A different model to explain delayed germination

J.A.J. (Hans) Metz1, Peter G.L. Klinkhamer2 and Tom J. de Jong2

1Mathematical Institute, Leiden University, Leiden, Netherlands; Evolution and Ecology Program, International Institute of Applied Systems Analysis, Laxenburg, Austria; Department of Mathematics and Statistics, University of Helsinki, Helsinki, Finland and 2Institute of Biology, Leiden University, Leiden, Netherlands

Correspondence: J.A.J. Metz, Boergoensevliet 106, 3082 KW Rotterdam, Netherlands.

ABSTRACT

Goal: To provide an alternative to the usual bet-hedging explanation for delayed germination, one that takes account of known facts about germination in stable, fine-grained environments.

Context: Small patches with local environmental conditions (microhabitats) such that seedlings can establish themselves are customarily called safe sites.

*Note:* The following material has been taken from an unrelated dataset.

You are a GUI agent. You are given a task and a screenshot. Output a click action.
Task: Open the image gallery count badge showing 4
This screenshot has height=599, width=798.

Key assumptions: We focus on a single species. Its safe sites become available randomly. Seeds that germinate outside safe sites all die as seedlings. All seeds are equal, i.e. their probability of dying over the year and probabilities to germinate when the right season is there do not depend on their age or any other aspect of their individual history. Moreover, we make the standard assumption of ESS theory that the population is genetically homogeneous but for the occasional mutant ‘testing the ESS’. There is a trade-off between the germination probability in safe sites and the probability not to germinate outside safe sites. For germination strategies close to the ESS, the environment does not fluctuate.

Procedure: Start with a simple population model, in which the yearly seed survival and the fraction of the area covered by safe sites are fixed quantities. For this model, derive an optimization principle that finds the Evolutionarily Steady Strategy vector consisting of the probabilities to germinate in safe sites and elsewhere. Using this optimization principle, analyse the effect of various trade-offs using Levins’ fitness set technique. Analyse how the results extend to ESSs for general life histories and community dynamics subject only to the key assumptions.

Conclusion: Seeds in safe sites should not all germinate on the first opportunity if the relationship between the probability to germinate in safe sites and the probability to germinate elsewhere is accelerating and has a sufficiently steep slope at the highest germination probabilities.

Keywords: delayed germination, Levins’ fitness set, life stages, optimization principle.